Workers on a sugarcane farm in Papua New Guinea load diluted paraquat into their backpack sprayers. Photo: Lafcadio Cortesi / Greenpeace

Syngenta, the Swiss-headquartered, Chinese-owned agrochemical giant that inherited ICI’s pesticides business, continues to export thousands of tonnes of paraquat each year from its factory in the north of England – although the UK, Switzerland and China have all banned its use on their own soil. 

The company says paraquat is a “safe and effective herbicide when used as directed on the label”. It argues that almost “all modern innovations – buildings, bridges, railways, pharmaceuticals, automobiles, machines, and crop protection products – have been used for suicide” and that society needs to “focus on mental health issues, not deprive the world of useful technology”. It highlights how it has changed its packaging and labelling to discourage people from storing paraquat in food and drink containers, and trained “42 million farmers” in “proper use and storage”. Syngenta claims it has “helped address the problem of accidental ingestion” with the ‘safening’ agents it has added to Gramoxone since the 70s – a dye and an odour to warn people not to drink it, and an ‘emetic’ drug, to induce vomiting. It also claims product safety is “extremely important to us”, and that Syngenta has “led the continuous improvement of paraquat in the five decades since its invention”. 

But now, a lawsuit in the US has unearthed an enormous cache of internal company documents which reveals that Syngenta and its predecessors knew for decades that the emetic in Gramoxone did little or nothing to prevent poisoning deaths – but continued to present it as effective to regulators and the public. The documents show how ICI successfully used the addition of this drug to Gramoxone to help keep the product on the market at a time when it faced real threats of being banned in key markets; that it saw this patented additive as a way of blocking competition from other paraquat manufacturers; that the company continued with these strategies despite knowing it had no evidence the emetic would save lives at the concentration in which it was added; that it was repeatedly told by its own scientists that the amount of emetic in Gramoxone was too low to prevent fatal poisonings; and that it consistently resisted the widespread introduction of safety measures like dilution because it did not consider them to be “economically acceptable” solutions to “the suicide problem”.

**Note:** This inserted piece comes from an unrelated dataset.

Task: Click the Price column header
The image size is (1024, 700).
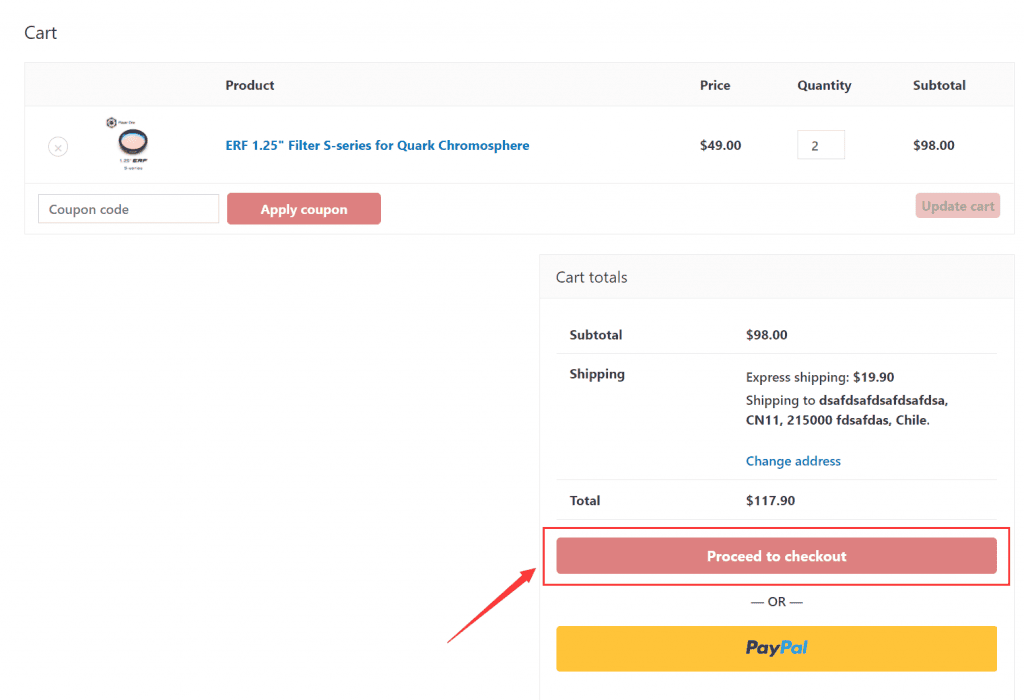Action: pos(715,86)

Jon Heylings, a toxicologist at Syngenta and its predecessors for over 22 years, has spoken for the first time publicly about his concerns over paraquat. Photo: Unearthed

A fighting chance

That this story can be told at all has much to do with the efforts of one man – a British scientist called Jon Heylings. 

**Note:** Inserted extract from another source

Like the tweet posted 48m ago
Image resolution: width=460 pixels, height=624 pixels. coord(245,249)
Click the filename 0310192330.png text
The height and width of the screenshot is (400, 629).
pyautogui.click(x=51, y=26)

Heylings is a senior toxicologist, and an honorary professor of toxicology at Keele University, where for more than a decade he has run a successful company that offers specialist methods for  safety testing chemicals without the use of animal experiments. 

But, before that, he worked for 22 years at Syngenta and its predecessors, leading work to develop safer formulations of paraquat. 

And he is now speaking out, for the first time publicly, to repeat what he first told his superiors at the company more than three decades ago – that he believes the Gramoxone Syngenta still sells in many countries is a lot less safe than it could be. 

By claiming that the emetic would make paraquat safer to use they managed to keep paraquat on the market

Heylings’ warnings are focussed on the emetic added to Syngenta’s paraquat products, a chemical codenamed PP796. The point of this additive is to reduce the product’s toxicity by causing people who swallow it to vomit out the paraquat before a fatal dose can be absorbed into the bloodstream.

But Heylings argues the amount of PP796 added to standard Gramoxone is far too little to trigger prompt vomiting in most people who swallow a ‘minimal lethal dose’ of the weedkiller. 

He alleges this is because the concentration is based on a single “fabricated” internal report from 1976, in which a now-dead ICI toxicologist named Michael Rose manipulated data from a small-scale clinical trial to wrongly suggest humans were ten times more sensitive to PP796 than any of the three animal species it was tested on. 

When Heylings first discovered the failings in the Rose report, in 1990, he documented his findings in a series of memos to his superiors. In these memos he advised that Rose’s work had “grossly misled” the business, that the concentration recommended by Rose was “probably well below an effective emetic dose in man”, and that a sharp increase in the concentration of emetic in Gramoxone could “reduce the number of fatalities attributed to paraquat poisoning”.

In a memo to his manager in 1990, Heylings raised his concerns for the first time.

But, to this day, Syngenta still manufactures Gramoxone with the same concentration of PP796 it has had since the 70s. Not only this, but the company has persuaded the Food and Agriculture Organisation of the United Nations (FAO) to adopt this concentration of PP796 as a global specification, in the agency’s guidance on the standards all paraquat-based weedkillers should meet. 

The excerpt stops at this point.